| FRAGMENTO DEL DOCUMENTO |
• • • • • • •

La defensa del cristianismo perseguido se convirtió en un
justificante de la guerra y bandera válida de cara a la opinión católica
europea y mundial, cuestión importante si consideramos la urgente necesidad de
ayuda exterior. En los primeros días de la contienda era frecuente ver a muchos
curas tocados con boina roja y traje talar. En su sangre hervía una
beligerancia contra los enemigos de Dios, a la que daban cauce yéndose de
capellanes con las primeras columnas. La figura del «pater» se hizo familiar en
todas las unidades y su presencia, dando auxilio espiritual, sirvió asimismo
para subrayar la significación de la causa.
El apoyo de estos curas y en general del clero situado en el
bando nacional, fue importante como toma de posición político-ideológica, pero
lo fue aún más por su significación como fuerza espiritual que se asocia a un
acto bélico y lo justifica. En el mismo sentido, el trance de matar y de morir,
al que se vio abocada una gran parte de la juventud española, tuvo por el lado
nacional justificación de santa causa que daba excusa a lo uno y sentido a lo
otro. Nos encontramos, en este sentido, con multitud de casos que indican, al mismo
tiempo, entusiasmo, confusión, arrojo y desequilibrio, por ejemplo, el caso del
requeté que se arrodilla delante del miliciano al que va a fusilar para pedirle
que antes se confiese.
Por este motivo resulta intranscendente la cuestión debatida
de quién fue el que primeramente utilizó la palabra Cruzada, porque desde el
primer momento clero y laicos manifestaron su convicción de que se trataba de
una guerra religiosa, de una guerra en la que se defendía a la Iglesia , y los principios
por ella enseñados. En las iglesias era normal elevar rogativas por una pronta
y victoriosa terminación de la contienda. El 25 de julio las campanas de Burgos
se echaron al vuelo para celebrar la creación de la Junta de Defensa Nacional.

• • • • • • •

| CONTENIDO DEL MATERIAL |
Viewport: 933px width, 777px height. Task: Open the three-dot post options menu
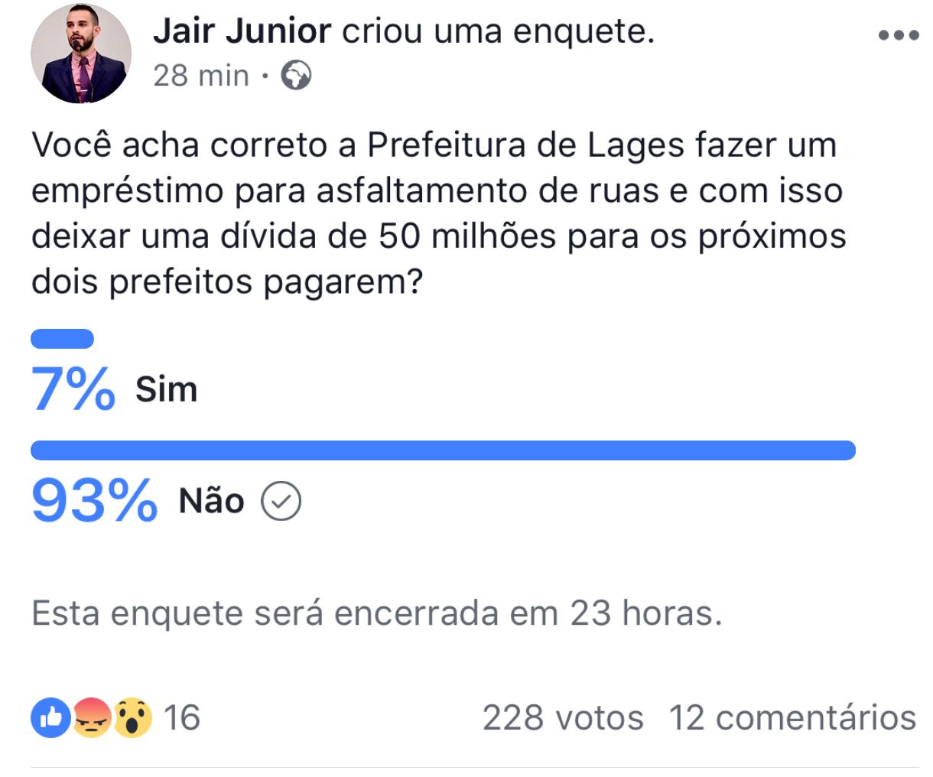click(x=899, y=34)
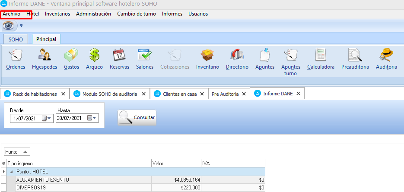The image size is (404, 192).
Task: Switch to the SOHO ribbon tab
Action: coord(16,39)
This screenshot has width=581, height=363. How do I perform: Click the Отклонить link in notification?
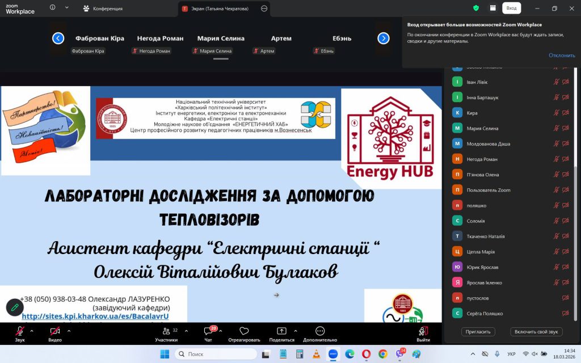click(x=562, y=55)
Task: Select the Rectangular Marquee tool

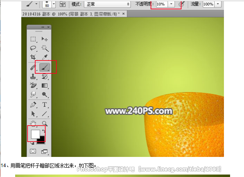Action: [x=33, y=39]
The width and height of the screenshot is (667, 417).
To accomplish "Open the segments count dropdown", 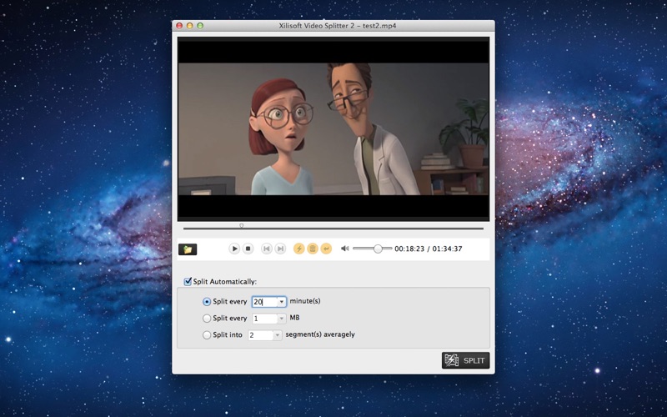I will (278, 335).
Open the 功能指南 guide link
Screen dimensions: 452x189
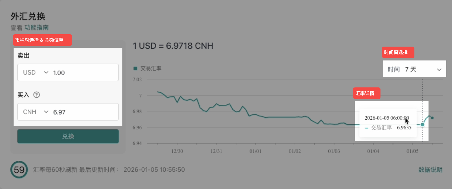click(x=37, y=27)
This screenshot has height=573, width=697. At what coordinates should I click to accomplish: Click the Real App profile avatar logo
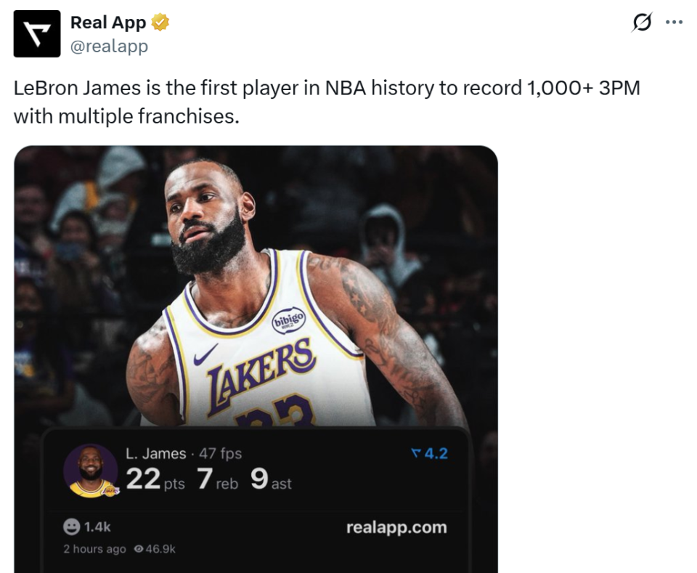(x=37, y=34)
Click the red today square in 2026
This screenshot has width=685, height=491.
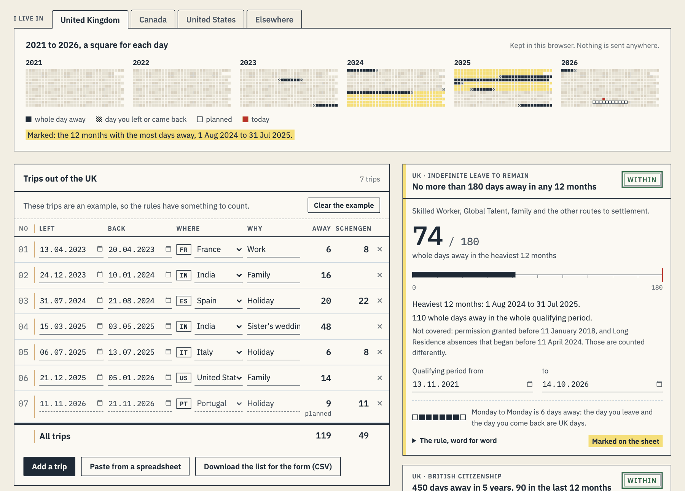point(604,99)
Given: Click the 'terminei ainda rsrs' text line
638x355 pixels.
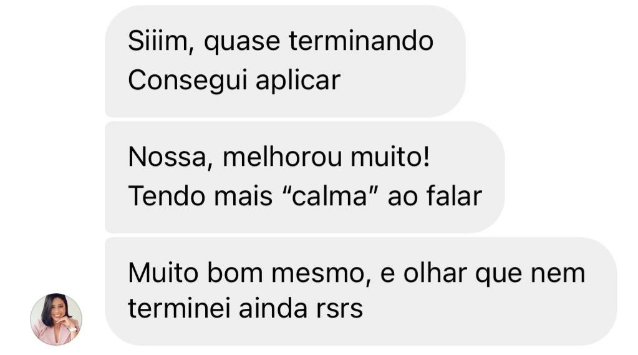Looking at the screenshot, I should click(245, 308).
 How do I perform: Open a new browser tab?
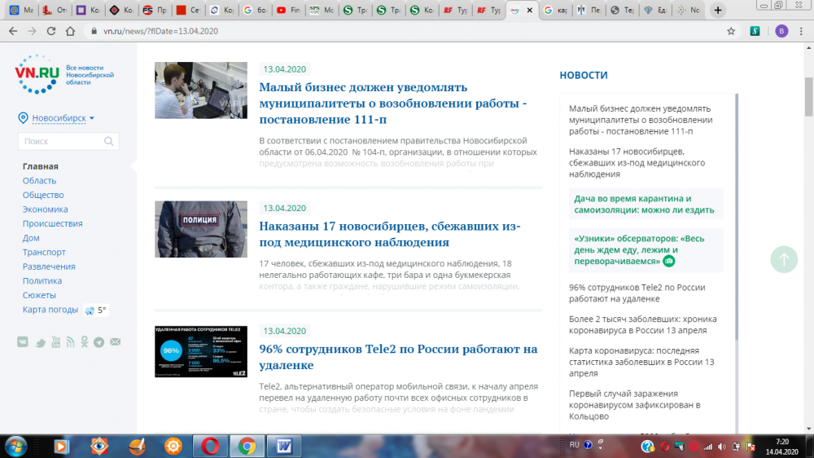[x=717, y=11]
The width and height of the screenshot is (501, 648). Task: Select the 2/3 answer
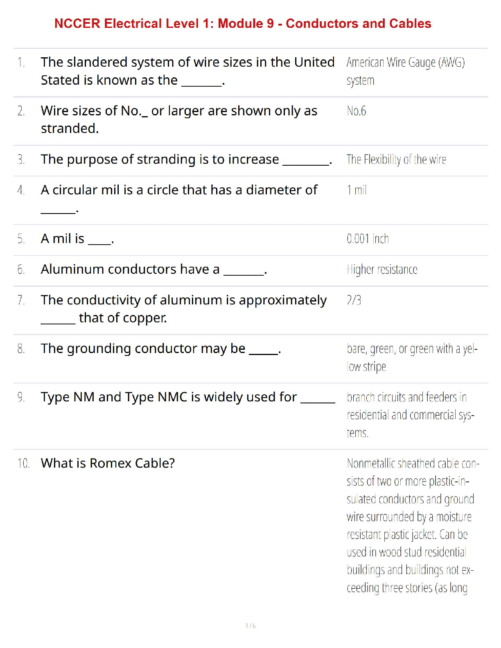[354, 300]
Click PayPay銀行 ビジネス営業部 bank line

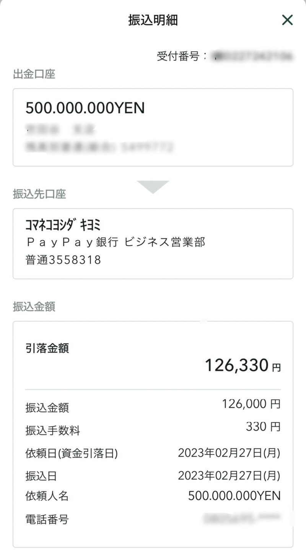tap(116, 243)
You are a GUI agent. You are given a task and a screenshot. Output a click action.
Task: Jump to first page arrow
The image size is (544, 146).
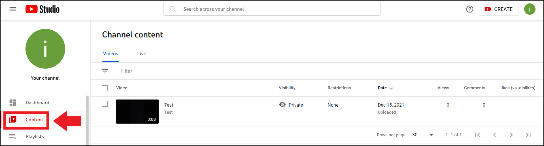[477, 135]
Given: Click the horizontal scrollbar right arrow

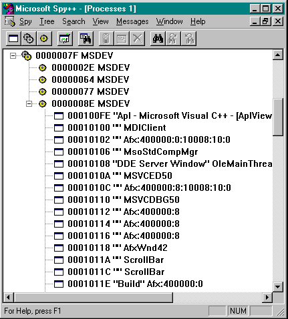Looking at the screenshot, I should pyautogui.click(x=267, y=297).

• • • • • • •

| EN QUÉ CONSISTE |
Prosigue el fragmento sobre el apoyo del clero al bando nacional en la guerra, a partir de la frase que acaba en «la creación de la Junta de Defensa Nacional».

| RESPUESTA AL EJERCICIO |
El 15 de agosto, festividad de La Asunción y primera gran
fecha religiosa desde el principio de la guerra, se conmemoró en toda la España nacional con gran
solemnidad procesional, presidencia de autoridades militares y escolta de
bayonetas caladas. Los soldados y con ellos la inmensa mayoría de los
movilizados ostentaban el escapulario del Sagrado Corazón de Jesús con una
inscripción que decía: «Detente bala; el Corazón de Jesús está conmigo».
Numerosos religiosos se convirtieron en publicistas-apologistas de la guerra y
del nuevo régimen, atacando a quienes se atrevían, sobre todo en el extranjero,
a poner en duda la santidad de la empresa.
Tuvo carácter de símbolo la reposición de los crucifijos,
realizada con pompa magna. Generalmente, los crucifijos eran bendecidos en las
catedrales por los obispos, rodeados de esplendor litúrgico y la solemnidad
cívica. En Córdoba, Badajoz, Burgos, etc., asistieron los ayuntamientos bajo
mazas, los gobernadores civiles y militares. En Sevilla, al lado del cardenal
presidía el general Queipo de Llano, quien habló para decir: «Este acto es para
mí el más importante de cuantos he presenciado desde que estalló el movimiento.
Así lo digo y así lo creo firmemente. .. yo creo que lo primero para todo buen
patriota es la religión, porque el que no ama a Dios, no ama a su familia, no
puede ser útil a su patria.»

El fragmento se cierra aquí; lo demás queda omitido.